3. method according to claim 2 is characterized in that the training step of described sorter feature database comprises: calculate the integrogram of sample image, extract the class rectangular characteristic of sample image; Screen effective feature according to the Adaboost algorithm, constitute Weak Classifier; By making up a plurality of Weak Classifiers, constitute strong classifier; The a plurality of strong classifiers of cascade form the sorter feature database that people's face detects.

4. method according to claim 1 is characterized in that described step (2) comprising: according to the features of skin colors of people's face, by the zone that is complementary in the colour of skin matching process searching image; After tentatively cutting apart the zone of selling,, remove background interference according to the area size of connected domain, thereby detect the zone of selling according to the position removal people's face of human face region and the interference region of neck.
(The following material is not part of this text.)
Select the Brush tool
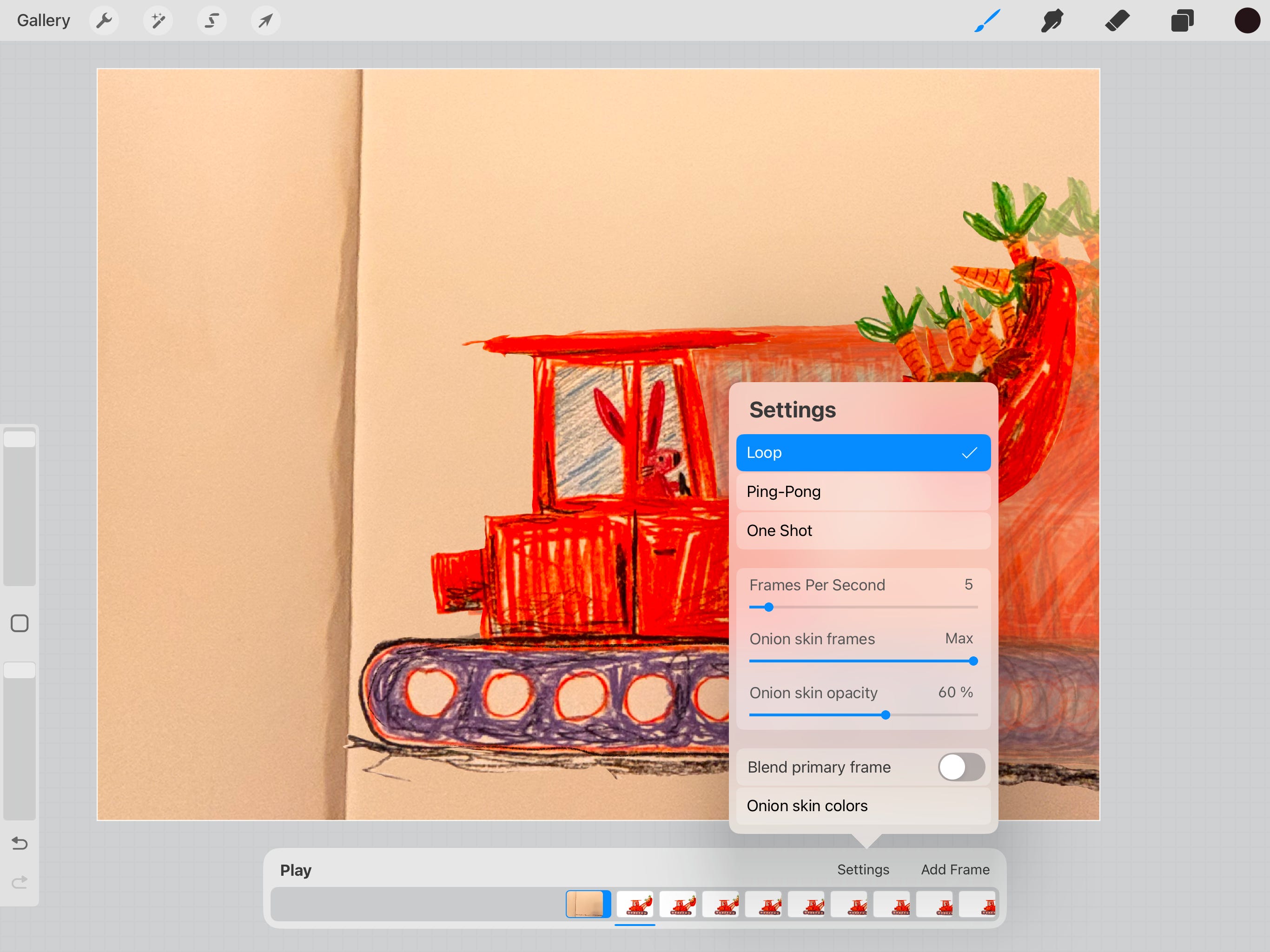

5. method according to claim 1, it is characterized in that described step (3) comprising: detecting on the basis of human face region, at first facial image is done smoothing processing, again facial image is done horizontal Gray Projection, then according to the face feature of people's face, the search second local smallest point on horizontal Gray Projection curve, this point respectively get image 1/20 up and down as candidate's eye zone, and judge whether this zone is human eye area; After detecting human eye area, with this regional mid point as people's eye coordinates.
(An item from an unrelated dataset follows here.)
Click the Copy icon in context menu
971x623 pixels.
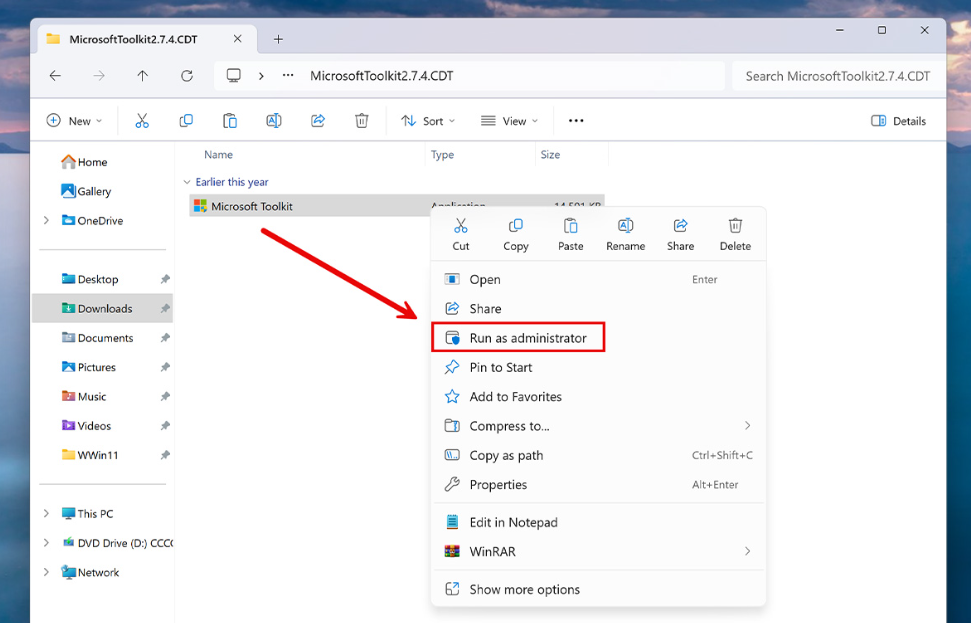(516, 227)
6. method according to claim 1 is characterized in that described step (4) comprising: at first the imagery exploitation gradient operator in adversary zone is carried out rim detection and is got profile in one's hands, and carries out the grid sample process; Each sampled pixel with the handwheel exterior feature after the sampling is the center, chooses 4 adjacent pixels in counterclockwise and clockwise direction respectively, and constituting with sampled pixel is that centrosymmetric four pairs of pixels are right; Calculate the distance variance between every pair of pixel respectively, the mean distance variance is minimum and be fingertip area less than the sampled pixel of threshold value; After detecting fingertip area, with this regional mid point as the finger tip coordinate.
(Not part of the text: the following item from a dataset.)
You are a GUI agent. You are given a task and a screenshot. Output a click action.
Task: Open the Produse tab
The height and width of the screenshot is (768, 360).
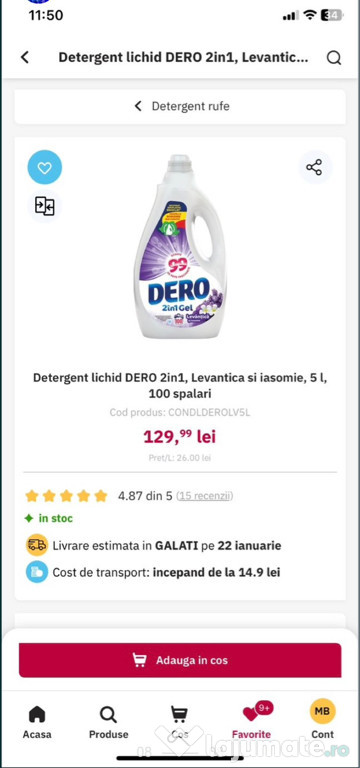[x=108, y=721]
7. device of realizing each described method of claim 1～5, it is characterized in that comprising image collecting device, image processing module and wireless transport module, camera in the image collecting device is positioned over screen upper end central authorities, is responsible for gathering user's image and being input in the image processing module; Image processing module is responsible for controlling other two modules, moves various image processing algorithms the user images of gathering is carried out analyzing and processing, the user is pointed to the position of screen and the variation of gesture is converted into logical coordinates and the steering order of computing machine on screen; Wireless transport module comprises receiver module and sending module, and sending module is connected with image processing module, is responsible for result is arrived receiver module by radio signal transmission; Receiver module links to each other with computing machine, is responsible for that result is converted into the mouse control signal and is input in the computing machine.

8. device according to claim 7 is characterized in that described image processing module comprises a flush bonding processor and peripheral components, and described receiver module and sending module all include radio frequency chip and single-chip microcomputer.